[Data entries]
----------------------------------------
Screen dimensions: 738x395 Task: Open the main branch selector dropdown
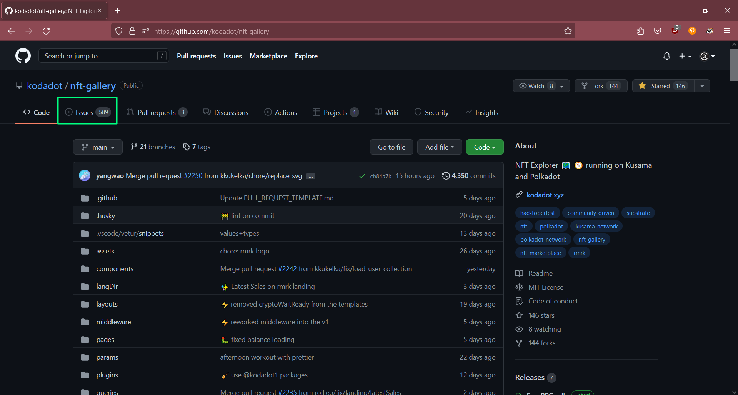tap(98, 147)
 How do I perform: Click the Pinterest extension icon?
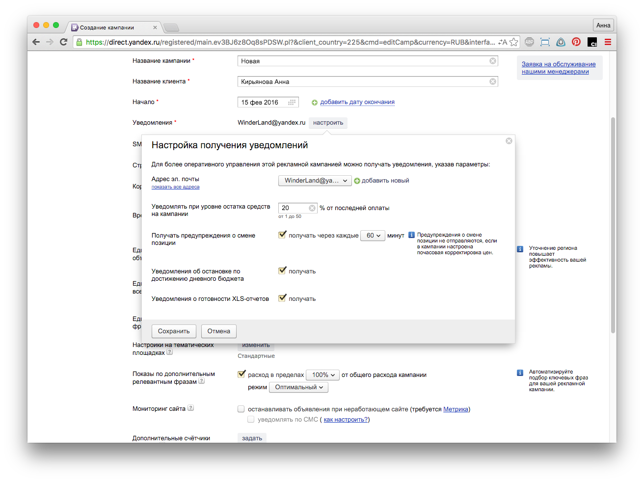576,42
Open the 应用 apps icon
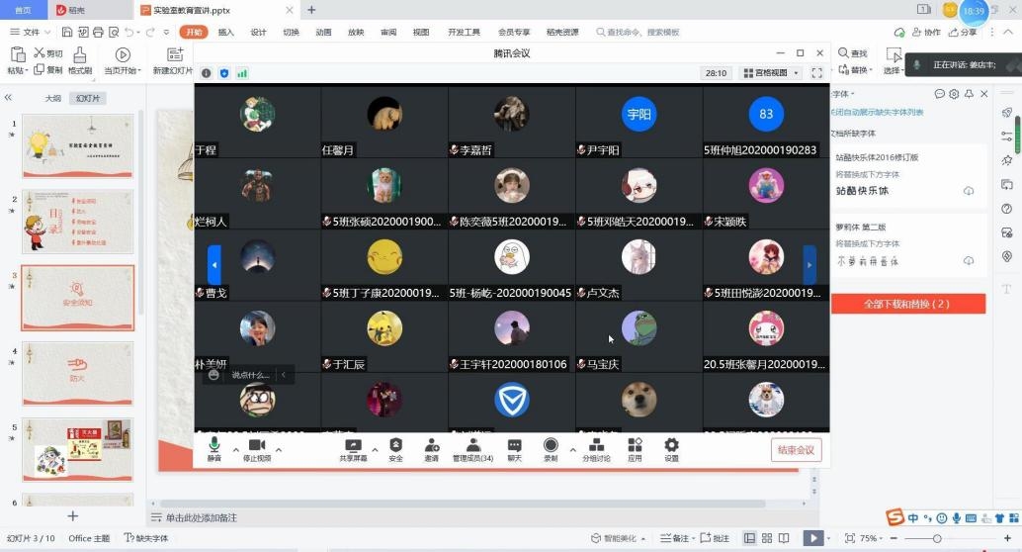 [636, 448]
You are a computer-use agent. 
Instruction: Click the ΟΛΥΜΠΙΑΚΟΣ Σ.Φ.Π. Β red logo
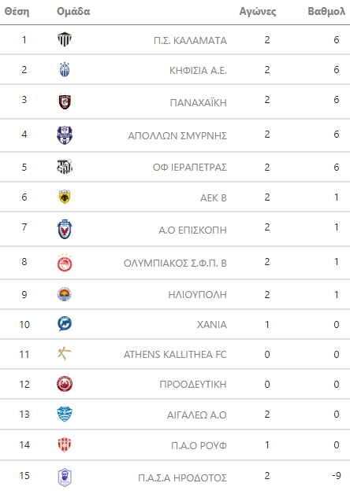click(x=65, y=263)
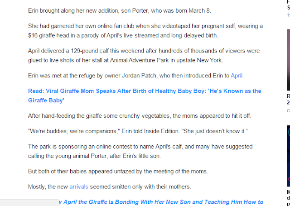Viewport: 290px width, 206px height.
Task: Click the quote 'We're buddies; we're companions'
Action: tap(138, 131)
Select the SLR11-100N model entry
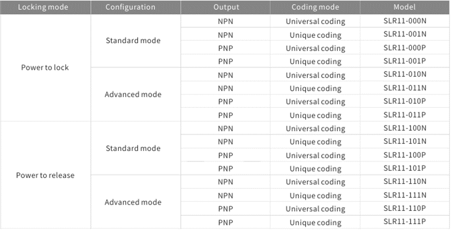This screenshot has height=233, width=451. [x=404, y=128]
----------------------------------------
> **Action item**
What is needed is an exact reprint of every entry, pictures excluded.

> **Exercise response**
Screen dimensions: 738x395 Task: Open the main branch selector dropdown
tap(98, 147)
 How do I perform: Click the Pinterest extension icon?
576,42
Open the 应用 apps icon
 [636, 448]
You are a computer-use agent. 
Instruction: Click the ΟΛΥΜΠΙΑΚΟΣ Σ.Φ.Π. Β red logo
click(x=65, y=263)
Viewport: 290px width, 206px height.
Task: Click the quote 'We're buddies; we're companions'
Action: tap(138, 131)
Select the SLR11-100N model entry
This screenshot has height=233, width=451. [x=404, y=128]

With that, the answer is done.